**Texte source**
_ _ _ _ _

Les expériences directes de la Sainteté sont certainement choses rares, et c'est pour cette raison que le judaïsme affirme que Dieu nous a révélé des lois, afin de nous guider vers la sanctification. Les normes légales de la halakhah, l'ensemble des codes et des interprétations rabbiniques des Écritures, préconisent un certain nombre de démarches rituelles et morales (appelées les mitzvot, ou commandements). Mon propre désir passionné ne parvient pas à ce niveau de foi. Un certain nombre de raisons, comme par exemple mes réserves sur le plan intellectuel, ou bien ma résistance à toute forme d'autorité, ne me permettent pas d'accepter le joug des commandements. Pourtant, en tant que juif pratiquant, j'estime que l'Orthodoxie est la référence à laquelle on doit se mesurer, une référence valide dans cette patrie morale et politique particulière, mais néanmoins inadéquate pour ceux d'entre nous dont les frontières se situent beaucoup plus loin.
Que représente la sainteté pour ceux qui ne se soumettent pas, ou qui ne peuvent pas se soumettre de manière exacte aux commandements de Dieu? En tant que personne sécularisée à la recherche de la Présence Divine, mes engagements religieux sont intégrés dans une dualité tendue entre aspiration et confiance. Je désire avec ardeur trouver un équilibre harmonieux entre foi et intégrité intellectuelle. Se conformer à la tradition ne peut pas et, à mon avis, ne devrait pas, être vécu de manière absolue, mais je considère qu'il est possible de vénérer les idéaux qu'elle cultive tout en s'efforçant de vivre sa vie dans la sainteté.
Au-delà de la droiture
Bien que la première étape de notre voyage consiste à admettre que la sainteté semble étrangère à la vie quotidienne, il est néanmoins possible de réfléchir à la notion de sainteté en la comparant aux idéaux Platoniques du «bien», du «vrai», et du «beau». Mais notre soif de la signification ultime ne peut pas être assouvie uniquement par un comportement conforme aux exigences morales et esthétiques de la religion. Il est déjà bien difficile d'être vertueux, mais la majorité des gens, même lorsqu'ils atteignent une abondance de bonté, de vérité et de beauté, ne ressentent pas de vrai contentement. La sainteté demande non seulement de maintenir ces normes temporelles mais surtout de les dépasser. Nous recherchons et, parfois, entendons, une voix calme et tranquille qui nous parle intérieurement de notre être inachevé.

_ _ _ _ _

**Jeu de données**
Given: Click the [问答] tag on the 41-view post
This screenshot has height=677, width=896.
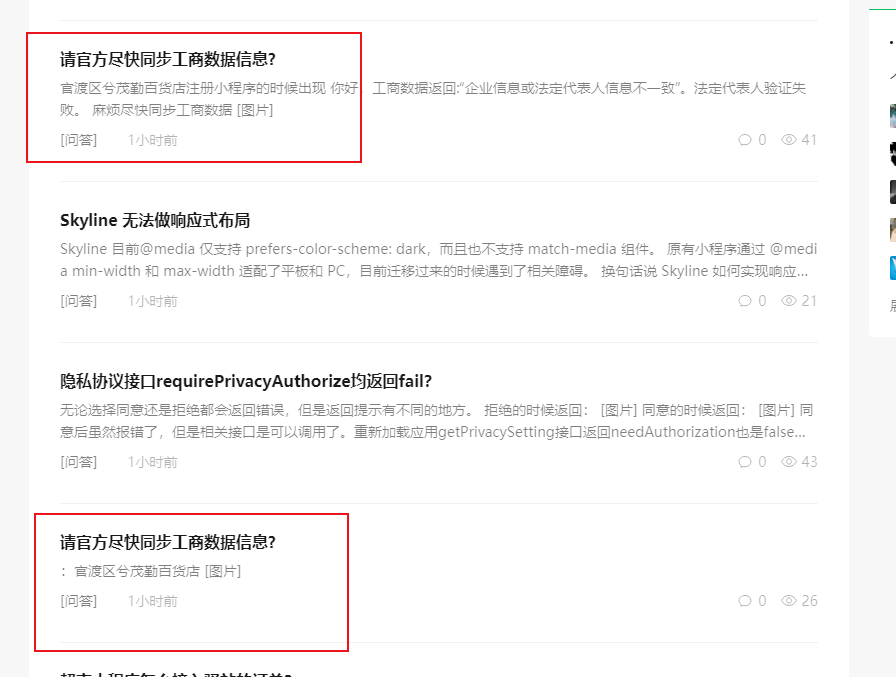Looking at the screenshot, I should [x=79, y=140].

_ _ _ _ _

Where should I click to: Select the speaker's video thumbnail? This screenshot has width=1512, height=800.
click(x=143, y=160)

_ _ _ _ _

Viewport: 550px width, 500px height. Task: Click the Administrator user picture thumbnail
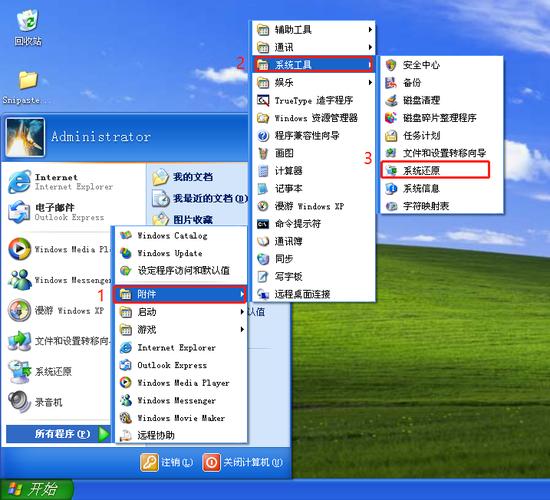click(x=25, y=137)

_ _ _ _ _

**Exercices**
A. Repérez toutes les lignes des enregistrements où figure le mot "thumbnail", puis recopiez-les.
B. Rédigez la suite du texte sur la sainteté, en partant de sa dernière phrase.

**Réponses par exercice**
A.
Where should I click to: Select the speaker's video thumbnail? This screenshot has width=1512, height=800.
Viewport: 550px width, 500px height. Task: Click the Administrator user picture thumbnail

B.
Le Judaïsme et le Christianisme parlent d'un Dieu personnel qui nous ordonne de vivre une vie faite de sainteté. La bible juive n'idéalise ni Dieu, ni l'humanité puisque le monde, dans l'Antiquité, était tout aussi brutal, corrompu, vide de foi en Dieu et assoiffé de plaisirs sensoriels que le nôtre. Bien que soumis aux commandements de Dieu en matière de droiture, nos ancêtres étaient tout aussi imparfaits que nous le sommes aujourd'hui, mais, néanmoins, nous sommes en mesure de faire progresser les espérances de Dieu de l'avènement de patriarches, matriarches et prophètes bibliques en représentant la vérité, la justice et la compassion auprès des puissants et des corrompus de ce monde. Pour ceux qui sont nourris par les Écritures, le plus grand défi actuel consiste à aider les laïcs à ouvrir leur imagination à la pensée religieuse.
Notre monde n'est pas encore racheté, et les frontières entre le sacré et le profane ne sont pas totalement établies. Les réalisations de notre siècle sont tout à la fois magnifiques et atroces, la cruauté et l'insensibilité morale faisant concurrence à la pitié et à la générosité désintéressée. Pour la plupart d'entre nous, la voix de Dieu est silencieuse, le peu que nous en percevions n'étant qu'un écho lointain émanant de livres et représenté par ceux, peu nombreux, dont les vies témoignent de leur rencontre avec l'Ultime. L'histoire récente offre de nombreux exemples de personnes représentant les idéaux de sainteté : Mohandas Gandhi, Dietrich Bonhoeffer, Dorothy Day, Howard Thurman, Thomas Merton, Pope John XXIII, Martin Luther King, Jr., Abraham Joshua Heschel, Mother Teresa, le Dalai Lama.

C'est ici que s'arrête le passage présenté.